__Text__.

# # #

15 With regard to the issue of urgency, the applicant refers to German insolvency law, under which over-indebtedness and insolvency of a limited-liability company must result in winding-up by the court. In view of the losses which it has incurred and the provision made for payment of the fine, in the amount of part of that fine, entering the rest of the fine on the liabilities side would render it insolvent for accounting purposes. During the hearing, the applicant added that winding-up, on account of excessive indebtedness, of a company limited by shares could only be avoided if the assessment of its chances of survival was positive. A positive prognosis would be impossible if the applicant were required to pay the fine immediately. The applicant also states that it would become insolvent if the interim measure applied for were not to be granted. Given its assets, it is not in a position to satisfy an obligation in the amount of the fine payable on 5 November 1994, which would oblige its directors to apply for winding-up by the court. The applicant submits in that context that, despite approaches to its banks, it has been unable to obtain the guarantee demanded from it in view of its bad financial position. As for the parent company, it has refused to provide the applicant with the necessary funds and has declared that it is not prepared to make any fresh payments.

16 The Commission notes first that the present application seeks suspension of operation of the Decision in so far as it requires the applicant to provide a bank guarantee in an amount equal to that of the fine imposed on it. Such an application can be granted only in quite exceptional circumstances, which are not present in this case. The applicant has failed to demonstrate urgency or to specify the pleas of fact or law establishing a case for adoption of the interim measures applied for.

17 In reply to the applicant's first ground of challenge, to the effect that it is not one of the addressees of the Decision, the Commission states that the applicant and Laakmann Karton are one and the same in both factual and economic terms. The applicant's partners merely decided to change its name, extend its objects and increase its share capital. As general partner of the former GmbH & Co. KG, the applicant continues to be liable for infringements committed by the latter.

18 With regard to the second ground of challenge, the Commission observes that the applicant does not deny its involvement in the PG Paperboard but merely states that it was not present at a number of meetings. Having regard to the view taken of the infringement found, as apparent from the preamble to the Decision, it was unnecessary in this case to explain in exhaustive detail how each undertaking was involved in each action. In any event, the applicant acknowledges that it learned of the price increases planned by the major manufacturers and that it increased its prices as a result. This is quite typical behaviour for a member of a cartel, and there is no need to ascertain whether its market position would have allowed it to impose such increases unilaterally. When the applicant states that its prices were negotiated individually with each customer or that they were increased as a result of investments made, its argument is at variance with its own explanations regarding its own alleged adaptation to the pricing policy of the major manufacturers.

19 So far as concerns the applicant's third ground of challenge, concerning the amount of the fine, the Commission first points out that the duration of the infringement is specified in Article 1 of the Decision (mid-1986 until April 1991) and that the applicant's involvement in the practices complained of is described in detail in the preamble and the annexes to the Decision. Moreover, the applicant was not treated as one of the "ringleaders" responsible for these practices, on which were imposed relatively higher fines than that imposed on the applicant, and did not demonstrate any particular cooperation with the Commission during the investigation. With regard to the turnover figure used for calculating the fine, the Commission states that the Decision relates to the whole of the cartonboard market, with the exception of a few products, and that the applicant amended its indicated turnover figures only at the final stage of the administrative procedure without further substantiating those changes.

# # #

__Data records__.
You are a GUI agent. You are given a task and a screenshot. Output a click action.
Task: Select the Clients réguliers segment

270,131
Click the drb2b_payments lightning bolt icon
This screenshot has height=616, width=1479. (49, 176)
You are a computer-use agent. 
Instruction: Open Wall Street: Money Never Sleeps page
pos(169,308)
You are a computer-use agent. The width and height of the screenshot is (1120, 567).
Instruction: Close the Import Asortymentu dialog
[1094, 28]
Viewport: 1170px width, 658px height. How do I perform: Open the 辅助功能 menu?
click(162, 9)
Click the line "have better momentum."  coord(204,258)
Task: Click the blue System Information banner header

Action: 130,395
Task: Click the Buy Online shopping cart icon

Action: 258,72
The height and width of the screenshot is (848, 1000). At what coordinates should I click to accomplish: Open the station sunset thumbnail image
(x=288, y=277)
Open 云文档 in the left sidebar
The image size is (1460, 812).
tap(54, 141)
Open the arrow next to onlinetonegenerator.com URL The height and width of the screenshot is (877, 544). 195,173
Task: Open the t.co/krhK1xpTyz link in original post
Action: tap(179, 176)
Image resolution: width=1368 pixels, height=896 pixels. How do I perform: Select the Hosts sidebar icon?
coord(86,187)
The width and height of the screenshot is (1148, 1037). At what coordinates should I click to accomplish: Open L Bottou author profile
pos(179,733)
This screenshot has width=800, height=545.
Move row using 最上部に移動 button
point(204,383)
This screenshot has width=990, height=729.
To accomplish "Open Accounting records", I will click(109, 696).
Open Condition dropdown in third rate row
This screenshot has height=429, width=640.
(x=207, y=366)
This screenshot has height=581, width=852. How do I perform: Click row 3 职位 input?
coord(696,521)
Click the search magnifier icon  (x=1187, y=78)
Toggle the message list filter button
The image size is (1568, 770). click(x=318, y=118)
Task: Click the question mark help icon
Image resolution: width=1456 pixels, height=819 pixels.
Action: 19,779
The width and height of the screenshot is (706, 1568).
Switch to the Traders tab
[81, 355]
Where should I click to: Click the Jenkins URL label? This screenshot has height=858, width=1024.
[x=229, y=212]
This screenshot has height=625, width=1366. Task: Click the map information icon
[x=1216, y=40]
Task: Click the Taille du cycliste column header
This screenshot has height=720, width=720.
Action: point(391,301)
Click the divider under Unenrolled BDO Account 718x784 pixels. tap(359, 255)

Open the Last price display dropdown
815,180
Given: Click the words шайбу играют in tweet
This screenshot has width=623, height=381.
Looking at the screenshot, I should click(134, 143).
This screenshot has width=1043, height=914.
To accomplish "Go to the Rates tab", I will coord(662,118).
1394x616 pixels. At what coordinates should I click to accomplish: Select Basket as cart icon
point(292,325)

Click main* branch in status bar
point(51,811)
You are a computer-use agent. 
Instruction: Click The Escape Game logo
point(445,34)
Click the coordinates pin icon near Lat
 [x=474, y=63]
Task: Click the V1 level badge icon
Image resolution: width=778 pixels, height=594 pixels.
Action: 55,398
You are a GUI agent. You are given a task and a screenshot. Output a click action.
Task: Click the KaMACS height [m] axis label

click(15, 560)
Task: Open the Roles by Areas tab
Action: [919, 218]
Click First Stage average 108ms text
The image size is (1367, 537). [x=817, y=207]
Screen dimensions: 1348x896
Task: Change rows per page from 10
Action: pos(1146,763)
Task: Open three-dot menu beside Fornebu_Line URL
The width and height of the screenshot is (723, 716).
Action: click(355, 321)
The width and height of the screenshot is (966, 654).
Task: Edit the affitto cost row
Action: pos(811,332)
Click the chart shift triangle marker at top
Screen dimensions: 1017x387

# # #

__What to do__.
**1.** List every date or point in time that the cartonboard fine excerpt above gives.
**2.** Carry on the cartonboard fine excerpt, starting after its final sentence.

__Per-task outputs__.
**1.**
- 5 November 1994
- mid-1986
- April 1991

**2.**
20 So far as the urgency of the requested measure is concerned, the Commission considers that the applicant has not provided sufficient evidence of the losses which it alleges, because the calculations provided have not been verified by an independent expert. It goes on to submit that, for the duration of the proceedings before the Court of First Instance, the applicant will not be required to include the full amount of the fine among its liabilities, since the Commission has specifically waived its claim to payment on condition that a bank guarantee is provided, which cannot seriously be said to threaten the applicant's survival, given the relatively low costs involved. With regard to the applicant's approaches to its banks with a view to securing the guarantee demanded, the Commission points out that no letter from any of the banks concerned has been produced and it states that the applicant has not explained why the banks refused to accede to its request. The Commission also points out that in order to assess the applicant's capacity to provide a bank guarantee (but not to pay the amount of the fine), it is necessary to take account of the applicant's relationship with its 100% parent company and of the financial and economic situation of the group to which the applicant belongs, which is extremely favourable.

Appraisal of the President of the Court of First Instance

21 Before a ruling is given on the present application for interim measures, it is necessary to define precisely the subject-matter of the proceedings. In its application, the applicant is seeking suspension of the operation of the Decision in so far as Article 3 of the Decision imposes on it a fine of ECU 2 200 000. It is not disputed that the Commission, in its letter of 1 October 1994 notifying the Decision, pointed out to the applicant that, if it brought an action before the Court of First Instance, no steps would be taken to recover the fine while the case was pending before the Court, subject to the condition that the applicant would provide a bank guarantee, acceptable to the Commission, covering the principal debt and any interest payable. In those circumstances, the only useful purpose of the application is dispensation from the obligation to provide a bank guarantee as a condition for obtaining suspension of immediate operation of the Decision.

22 According to a consistent line of case-law, such an application can be upheld only in exceptional circumstances (see, in particular, the orders of the President of the Court of Justice in Case 107-82 R AEG v Commission [1982] ECR 1549, paragraph 6, and in Case 234-82 R Ferriere di Roè Volciano v Commission [1983] ECR 725, paragraphs 2 and 8). The applicant has failed to provide any evidence justifying a prima facie finding that that condition has been satisfied in the present case. This is so both with regard to its arguments seeking to establish the urgency of the suspension requested, to the effect that it cannot possibly provide a bank guarantee and that it runs the risk of being wound-up by court order, and with regard to the prima facie merits of its main application.

23 First, as far as the question of urgency is concerned, it is necessary to begin by considering whether the applicant has established prima facie that it cannot possibly provide the guarantee demanded.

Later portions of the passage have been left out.